Menurutnya, solusi pengelolaan sampah tidak cukup dengan mengandalkan armada pengangkut. Pemkot kini mendorong strategi pengurangan langsung dari sumber, terutama rumah tangga.
Salah satu langkah yang sedang digencarkan Pemkot Makassar adalah gerakan urban farming berbasis komunitas, yang bukan hanya mengelola sampah organik, tetapi juga menghubungkannya dengan ketahanan pangan.
“Kalau dikelola dengan baik, sampah organik bisa jadi kompos, eco-enzim, atau pakan maggot. Itu bernilai ekonomi sekaligus mengurangi beban TPA. Kita tidak bisa menunggu, semua harus dimulai dari rumah tangga,” jelas Appi.
Ia menambahkan, maggot mampu mengurai sampah organik dalam jumlah besar. Jika setiap rumah tangga di Makassar mengolah sebagian sampah organiknya, tekanan terhadap TPA bisa ditekan hingga ratusan ton per hari.
Program urban farming pertama di Makassar diluncurkan di Bukit Baruga, kawasan berpenduduk sekitar 7.300 jiwa. Program ini digagas oleh Aslam Katutu bersama Prof. Sudirman Numba, Andi Rahman, dan Muliadi Saleh.
Tidak hanya sekadar menanam sayuran di pekarangan, urban farming ini memanfaatkan berbagai sumber daya lokal, termasuk limbah masjid seperti air wudhu untuk penyiraman. Warga juga mulai mengembangkan budidaya sayur, buah, ayam, hingga ikan.
“Urban farming bukan sekadar bertani di lahan sempit. Ini cara membangun kesadaran lingkungan, mengurangi sampah, sekaligus menghasilkan pangan sehat dan bernilai ekonomi,” kata Appi.
Sebagai strategi jangka panjang, Appi mencontohkan model di Belanda yang berhasil membangun industri pertanian berbasis greenhouse. Hampir seluruh produksi tomat di negara tersebut berasal dari sistem rumah kaca yang modern.

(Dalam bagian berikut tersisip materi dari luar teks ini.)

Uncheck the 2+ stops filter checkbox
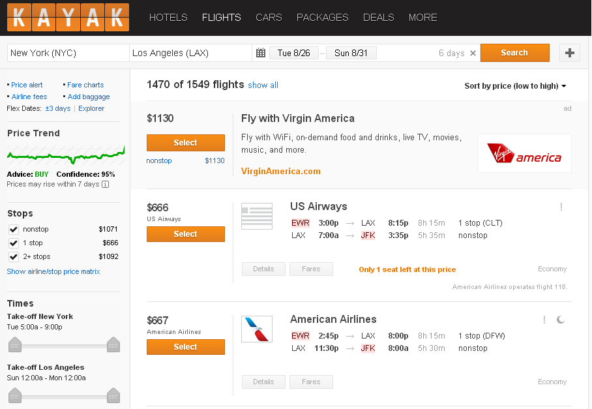592x409 pixels. click(14, 257)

“Next step dari urban farming di Makassar adalah greenhouse. Kalau di Belanda bisa menghasilkan produksi besar, kita juga bisa menuju kemandirian pangan perkotaan,” terangnya.
Pemkot Makassar berkomitmen memperluas urban farming ke tingkat RT/RW di seluruh kota. Appi menegaskan, DLH bersama dinas terkait akan memberikan dukungan penuh agar target pengurangan sampah 200 ton di 2025 dapat tercapai.
“Gerakan ini harus diperluas. Dengan partisipasi warga, kita bisa menekan timbunan sampah, menjaga TPA, dan sekaligus memperkuat ketahanan pangan kota,” tutup.